Purpose: To evaluate, on thin-section CT scans, the prevalence of emphysema in patients with bronchiectasis and to correlate the results of thin-section CT scans with the results of pulmonary function tests, in order to question whether there was a particular functional test profile in this group of patients.
Patients and methods: This is a retrospective study including 90 patients having both thin-section CT scans and pulmonary function tests for bronchiectasis. A CT scoring system was established for assessing the airway disease by the severity and extent of bronchiectasis and by the extent of emphysema. CT scans were reviewed independently by two reviewers and final interpretation was obtained by consensus. Results of thin-section CT scans were correlated with results of pulmonary function tests, including FEV1 and FEV1/FVC to assess air-way obstruction, total lung capacity and residual volume to assess air trapping, and diffusing capacity for carbon monoxide/alveolar volume (DCO/VA).

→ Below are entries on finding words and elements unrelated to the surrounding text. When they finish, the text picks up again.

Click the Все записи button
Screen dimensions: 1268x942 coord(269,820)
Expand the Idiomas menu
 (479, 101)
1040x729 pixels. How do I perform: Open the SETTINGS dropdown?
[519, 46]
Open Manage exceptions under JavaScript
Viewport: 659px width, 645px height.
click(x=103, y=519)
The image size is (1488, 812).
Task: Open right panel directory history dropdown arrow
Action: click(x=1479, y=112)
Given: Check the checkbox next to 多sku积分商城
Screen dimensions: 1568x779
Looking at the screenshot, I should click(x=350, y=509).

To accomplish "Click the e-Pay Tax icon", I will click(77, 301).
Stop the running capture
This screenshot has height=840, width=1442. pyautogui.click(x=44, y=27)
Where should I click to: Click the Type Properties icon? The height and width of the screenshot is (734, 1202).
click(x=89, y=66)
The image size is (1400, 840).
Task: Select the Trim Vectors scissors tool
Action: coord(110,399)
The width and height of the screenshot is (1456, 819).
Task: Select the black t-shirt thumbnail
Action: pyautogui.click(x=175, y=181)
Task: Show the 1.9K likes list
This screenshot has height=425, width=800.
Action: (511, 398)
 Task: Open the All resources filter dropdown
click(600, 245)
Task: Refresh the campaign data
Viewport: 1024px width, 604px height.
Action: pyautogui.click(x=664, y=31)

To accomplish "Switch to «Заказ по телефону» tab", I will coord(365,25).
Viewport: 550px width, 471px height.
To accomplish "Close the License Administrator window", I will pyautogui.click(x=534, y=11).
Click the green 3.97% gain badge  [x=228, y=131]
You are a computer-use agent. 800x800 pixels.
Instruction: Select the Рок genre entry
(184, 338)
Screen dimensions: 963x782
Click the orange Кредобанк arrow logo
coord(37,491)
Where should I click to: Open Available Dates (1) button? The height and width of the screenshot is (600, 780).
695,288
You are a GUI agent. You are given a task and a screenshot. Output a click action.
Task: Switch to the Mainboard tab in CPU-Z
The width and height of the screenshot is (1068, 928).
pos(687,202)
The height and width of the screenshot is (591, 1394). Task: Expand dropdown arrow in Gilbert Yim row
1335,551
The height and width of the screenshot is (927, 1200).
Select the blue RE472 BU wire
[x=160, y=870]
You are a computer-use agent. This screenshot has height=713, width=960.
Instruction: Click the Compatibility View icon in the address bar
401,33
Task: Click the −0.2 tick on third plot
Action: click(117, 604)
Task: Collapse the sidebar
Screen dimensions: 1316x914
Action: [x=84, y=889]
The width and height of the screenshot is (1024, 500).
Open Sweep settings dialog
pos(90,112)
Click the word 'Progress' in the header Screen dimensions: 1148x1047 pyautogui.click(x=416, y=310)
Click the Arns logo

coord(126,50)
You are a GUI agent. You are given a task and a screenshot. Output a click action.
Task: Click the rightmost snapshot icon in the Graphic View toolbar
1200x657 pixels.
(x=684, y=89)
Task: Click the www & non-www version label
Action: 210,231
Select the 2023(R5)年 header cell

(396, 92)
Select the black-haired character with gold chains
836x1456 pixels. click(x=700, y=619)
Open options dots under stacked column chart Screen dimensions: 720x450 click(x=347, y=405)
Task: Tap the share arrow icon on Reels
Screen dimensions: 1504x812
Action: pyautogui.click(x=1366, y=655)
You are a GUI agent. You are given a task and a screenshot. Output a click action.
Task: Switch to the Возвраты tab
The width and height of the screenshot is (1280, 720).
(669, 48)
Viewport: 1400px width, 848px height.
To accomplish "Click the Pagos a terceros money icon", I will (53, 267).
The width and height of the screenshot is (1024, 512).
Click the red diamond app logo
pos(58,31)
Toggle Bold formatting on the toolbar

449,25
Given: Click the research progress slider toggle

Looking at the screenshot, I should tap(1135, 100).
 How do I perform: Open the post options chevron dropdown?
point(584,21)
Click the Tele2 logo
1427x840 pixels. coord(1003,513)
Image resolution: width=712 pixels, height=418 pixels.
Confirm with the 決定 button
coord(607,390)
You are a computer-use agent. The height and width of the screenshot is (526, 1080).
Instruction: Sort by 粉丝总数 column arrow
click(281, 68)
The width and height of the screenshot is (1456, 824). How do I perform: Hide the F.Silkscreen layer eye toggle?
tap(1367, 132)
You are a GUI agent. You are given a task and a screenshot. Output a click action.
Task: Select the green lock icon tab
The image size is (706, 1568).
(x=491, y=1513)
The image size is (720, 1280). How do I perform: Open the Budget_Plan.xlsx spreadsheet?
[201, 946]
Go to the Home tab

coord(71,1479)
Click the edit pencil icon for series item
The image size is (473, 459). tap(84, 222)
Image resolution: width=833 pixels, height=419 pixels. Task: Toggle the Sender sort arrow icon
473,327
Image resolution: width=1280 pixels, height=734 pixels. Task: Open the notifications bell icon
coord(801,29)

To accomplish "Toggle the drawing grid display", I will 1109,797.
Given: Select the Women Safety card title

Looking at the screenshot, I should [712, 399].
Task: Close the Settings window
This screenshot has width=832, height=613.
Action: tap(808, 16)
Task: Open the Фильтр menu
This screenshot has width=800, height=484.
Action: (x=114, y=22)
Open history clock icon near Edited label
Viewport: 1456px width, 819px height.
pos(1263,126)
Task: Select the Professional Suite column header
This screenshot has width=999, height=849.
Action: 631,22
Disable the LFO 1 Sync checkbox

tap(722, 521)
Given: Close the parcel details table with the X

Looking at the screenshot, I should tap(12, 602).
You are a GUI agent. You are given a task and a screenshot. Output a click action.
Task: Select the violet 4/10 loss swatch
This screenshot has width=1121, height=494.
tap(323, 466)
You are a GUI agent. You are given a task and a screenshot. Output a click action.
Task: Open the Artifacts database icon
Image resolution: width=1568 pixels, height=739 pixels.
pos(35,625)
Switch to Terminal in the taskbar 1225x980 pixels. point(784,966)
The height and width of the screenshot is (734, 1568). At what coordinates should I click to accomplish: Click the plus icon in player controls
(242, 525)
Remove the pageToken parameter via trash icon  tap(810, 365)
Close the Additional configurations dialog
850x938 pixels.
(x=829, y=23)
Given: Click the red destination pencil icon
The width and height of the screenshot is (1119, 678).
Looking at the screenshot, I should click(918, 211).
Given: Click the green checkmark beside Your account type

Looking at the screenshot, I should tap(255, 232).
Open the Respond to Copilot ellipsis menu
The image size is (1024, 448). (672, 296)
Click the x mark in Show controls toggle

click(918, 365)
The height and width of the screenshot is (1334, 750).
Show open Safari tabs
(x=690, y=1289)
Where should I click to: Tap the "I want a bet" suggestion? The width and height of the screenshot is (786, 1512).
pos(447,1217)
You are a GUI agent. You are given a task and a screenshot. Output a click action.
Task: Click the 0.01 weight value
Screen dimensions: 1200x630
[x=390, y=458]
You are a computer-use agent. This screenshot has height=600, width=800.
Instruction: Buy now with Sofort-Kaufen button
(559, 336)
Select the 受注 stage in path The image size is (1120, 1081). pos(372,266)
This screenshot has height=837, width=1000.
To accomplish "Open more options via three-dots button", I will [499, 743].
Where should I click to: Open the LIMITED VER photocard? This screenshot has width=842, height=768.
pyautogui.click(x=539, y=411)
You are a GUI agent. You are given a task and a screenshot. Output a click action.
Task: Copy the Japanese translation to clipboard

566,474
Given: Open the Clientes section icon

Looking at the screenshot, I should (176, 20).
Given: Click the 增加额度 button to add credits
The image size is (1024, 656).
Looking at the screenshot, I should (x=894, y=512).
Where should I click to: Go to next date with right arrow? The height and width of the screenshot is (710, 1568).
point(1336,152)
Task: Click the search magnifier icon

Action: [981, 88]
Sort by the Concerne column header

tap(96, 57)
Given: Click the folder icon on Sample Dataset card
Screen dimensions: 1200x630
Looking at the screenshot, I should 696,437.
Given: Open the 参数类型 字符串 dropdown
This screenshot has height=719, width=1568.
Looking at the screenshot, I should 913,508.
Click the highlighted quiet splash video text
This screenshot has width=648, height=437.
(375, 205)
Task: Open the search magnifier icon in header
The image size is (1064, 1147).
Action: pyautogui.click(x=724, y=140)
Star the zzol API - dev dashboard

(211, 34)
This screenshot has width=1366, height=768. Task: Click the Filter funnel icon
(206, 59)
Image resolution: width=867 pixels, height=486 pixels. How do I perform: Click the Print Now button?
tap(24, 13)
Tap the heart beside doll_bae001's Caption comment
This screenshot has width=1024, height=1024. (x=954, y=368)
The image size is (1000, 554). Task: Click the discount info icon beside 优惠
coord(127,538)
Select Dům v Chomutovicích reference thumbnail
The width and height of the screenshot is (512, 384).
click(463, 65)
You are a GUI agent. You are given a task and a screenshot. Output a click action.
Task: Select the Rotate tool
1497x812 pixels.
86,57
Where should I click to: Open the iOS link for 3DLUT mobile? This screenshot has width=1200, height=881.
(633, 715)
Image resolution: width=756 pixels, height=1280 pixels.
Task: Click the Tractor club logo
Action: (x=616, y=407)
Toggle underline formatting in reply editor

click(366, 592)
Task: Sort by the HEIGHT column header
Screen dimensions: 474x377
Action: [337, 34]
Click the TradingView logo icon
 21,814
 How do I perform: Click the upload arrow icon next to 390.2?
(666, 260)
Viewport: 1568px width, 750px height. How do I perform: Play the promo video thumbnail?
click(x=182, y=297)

Results: CT evidence of emphysema, which was noted in 45% of the patients (n = 41), was mainly localized in the same bronchopulmonary segments as bronchiectasis. The presence of emphysema was in relation to the extent and to the severity of bronchiectasis. Only eight patients with CT evidence of emphysema had functional evidence of emphysema (20%). When comparing the group of patients with CT evidence of emphysema with the group of patients with no CT evidence of emphysema, the group of patients with CT evidence of emphysema had significantly higher airflow obstruction and air trapping, had significantly lesser value of diffusing capacity, but with no decreased gas transfer (DCO/VA > 80%).
Conclusion: Our series suggests that there is a high prevalence of emphysema in patients with bronchiectasis. Emphysema that was not suggested using pulmonary function tests in most of the cases could explain in part the higher airway obstruction observed in the group of patients with CT evidence of emphysema. This study could support the suggestive notion that emphysema, which was mainly localized in bronchiectatic lobes, could be due to the inflammatory airway process.